**Goal:** Reproduce only the items from the line with "You are a GUI" to the line with "Image resolution: width=600", both included, swapping "extension icon" for "toolbar button" and leaving everything else unchanged.

**Entries:**
————
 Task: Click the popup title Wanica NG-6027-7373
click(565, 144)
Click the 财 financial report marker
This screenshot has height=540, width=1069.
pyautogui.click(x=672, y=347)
————
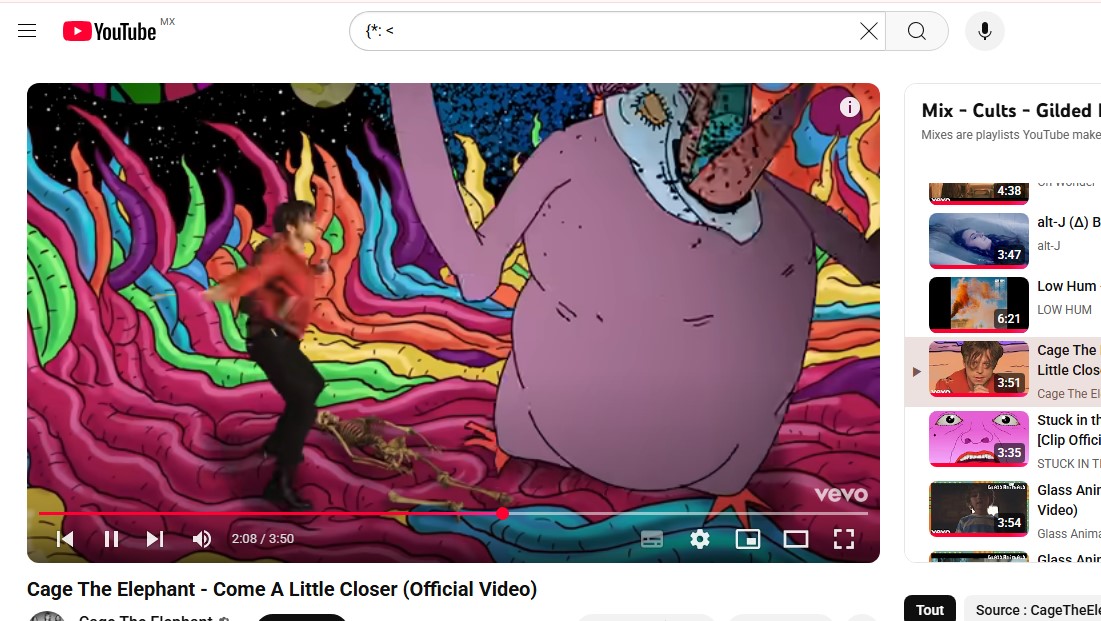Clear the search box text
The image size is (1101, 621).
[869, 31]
————
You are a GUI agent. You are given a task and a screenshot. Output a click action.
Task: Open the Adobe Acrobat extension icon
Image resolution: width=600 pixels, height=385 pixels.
————
**Answer to the problem:**
You are a GUI agent. You are given a task and a screenshot. Output a click action.
Task: Open the Adobe Acrobat toolbar button
Image resolution: width=600 pixels, height=385 pixels.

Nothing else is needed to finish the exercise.